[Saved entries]
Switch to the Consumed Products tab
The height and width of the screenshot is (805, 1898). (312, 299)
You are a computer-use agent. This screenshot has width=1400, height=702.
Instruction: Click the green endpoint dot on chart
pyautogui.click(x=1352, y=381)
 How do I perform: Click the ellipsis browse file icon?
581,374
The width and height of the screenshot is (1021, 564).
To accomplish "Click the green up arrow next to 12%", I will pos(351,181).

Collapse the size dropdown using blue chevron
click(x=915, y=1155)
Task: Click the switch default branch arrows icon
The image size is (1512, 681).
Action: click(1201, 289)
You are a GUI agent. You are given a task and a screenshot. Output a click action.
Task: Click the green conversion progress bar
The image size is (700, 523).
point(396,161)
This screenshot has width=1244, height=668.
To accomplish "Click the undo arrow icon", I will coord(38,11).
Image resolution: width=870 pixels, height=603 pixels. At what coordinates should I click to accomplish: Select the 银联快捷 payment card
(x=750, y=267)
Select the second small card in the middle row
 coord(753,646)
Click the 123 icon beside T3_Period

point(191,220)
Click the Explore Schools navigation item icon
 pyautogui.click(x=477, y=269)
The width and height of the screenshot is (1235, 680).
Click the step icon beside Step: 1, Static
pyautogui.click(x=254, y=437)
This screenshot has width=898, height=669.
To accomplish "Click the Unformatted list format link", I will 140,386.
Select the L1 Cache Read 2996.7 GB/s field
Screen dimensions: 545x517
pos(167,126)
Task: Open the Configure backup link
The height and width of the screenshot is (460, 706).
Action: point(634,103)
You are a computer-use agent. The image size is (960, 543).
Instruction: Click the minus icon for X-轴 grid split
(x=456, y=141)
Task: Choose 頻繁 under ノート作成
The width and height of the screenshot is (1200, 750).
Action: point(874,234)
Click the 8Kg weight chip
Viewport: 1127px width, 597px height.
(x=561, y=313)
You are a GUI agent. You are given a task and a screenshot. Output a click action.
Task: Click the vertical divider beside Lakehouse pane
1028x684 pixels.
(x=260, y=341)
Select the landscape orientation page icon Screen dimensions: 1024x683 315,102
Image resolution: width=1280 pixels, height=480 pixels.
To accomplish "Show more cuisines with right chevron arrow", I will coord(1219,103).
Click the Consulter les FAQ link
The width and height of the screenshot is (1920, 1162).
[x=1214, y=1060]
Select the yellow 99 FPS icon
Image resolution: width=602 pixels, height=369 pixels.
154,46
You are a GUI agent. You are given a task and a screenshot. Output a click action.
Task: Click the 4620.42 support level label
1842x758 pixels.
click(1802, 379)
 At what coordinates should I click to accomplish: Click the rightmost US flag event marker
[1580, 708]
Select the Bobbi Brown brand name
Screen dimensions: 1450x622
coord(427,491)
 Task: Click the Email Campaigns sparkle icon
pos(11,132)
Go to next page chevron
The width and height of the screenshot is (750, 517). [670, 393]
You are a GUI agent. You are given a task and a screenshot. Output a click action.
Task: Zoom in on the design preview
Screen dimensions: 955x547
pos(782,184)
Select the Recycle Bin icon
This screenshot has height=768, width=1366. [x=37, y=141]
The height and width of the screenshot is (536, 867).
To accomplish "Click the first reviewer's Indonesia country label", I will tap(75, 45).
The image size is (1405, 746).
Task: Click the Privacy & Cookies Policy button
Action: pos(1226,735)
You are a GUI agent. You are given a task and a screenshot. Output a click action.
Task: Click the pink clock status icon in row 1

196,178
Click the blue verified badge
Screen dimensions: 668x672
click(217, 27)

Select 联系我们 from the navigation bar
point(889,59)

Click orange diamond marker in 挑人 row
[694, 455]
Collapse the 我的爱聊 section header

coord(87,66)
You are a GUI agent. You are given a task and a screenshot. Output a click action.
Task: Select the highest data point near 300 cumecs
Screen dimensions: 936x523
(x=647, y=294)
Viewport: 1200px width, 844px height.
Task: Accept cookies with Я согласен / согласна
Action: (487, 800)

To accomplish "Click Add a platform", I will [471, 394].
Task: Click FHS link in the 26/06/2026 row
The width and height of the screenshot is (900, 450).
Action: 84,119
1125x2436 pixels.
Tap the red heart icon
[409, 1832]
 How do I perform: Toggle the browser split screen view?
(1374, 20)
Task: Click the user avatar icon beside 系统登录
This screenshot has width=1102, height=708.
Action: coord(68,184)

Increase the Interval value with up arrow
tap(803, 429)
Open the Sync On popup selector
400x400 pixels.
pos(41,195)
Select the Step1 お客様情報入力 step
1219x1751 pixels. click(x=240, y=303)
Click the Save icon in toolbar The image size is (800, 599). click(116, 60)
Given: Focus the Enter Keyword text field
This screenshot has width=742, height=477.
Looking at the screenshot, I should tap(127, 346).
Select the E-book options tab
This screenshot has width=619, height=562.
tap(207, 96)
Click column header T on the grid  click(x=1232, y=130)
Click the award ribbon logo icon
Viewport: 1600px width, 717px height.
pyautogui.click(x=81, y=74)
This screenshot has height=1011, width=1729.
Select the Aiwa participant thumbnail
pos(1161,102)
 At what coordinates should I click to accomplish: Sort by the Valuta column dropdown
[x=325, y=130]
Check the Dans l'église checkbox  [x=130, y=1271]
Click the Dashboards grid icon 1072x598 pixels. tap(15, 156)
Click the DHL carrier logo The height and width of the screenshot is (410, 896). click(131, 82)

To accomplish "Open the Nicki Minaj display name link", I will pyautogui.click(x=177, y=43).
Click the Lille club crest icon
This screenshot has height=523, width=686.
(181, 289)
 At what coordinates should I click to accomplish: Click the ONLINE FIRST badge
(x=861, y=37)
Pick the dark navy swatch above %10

Your goal - Lines with "field" in the records: how many are there? Give only the number.

Solution - 2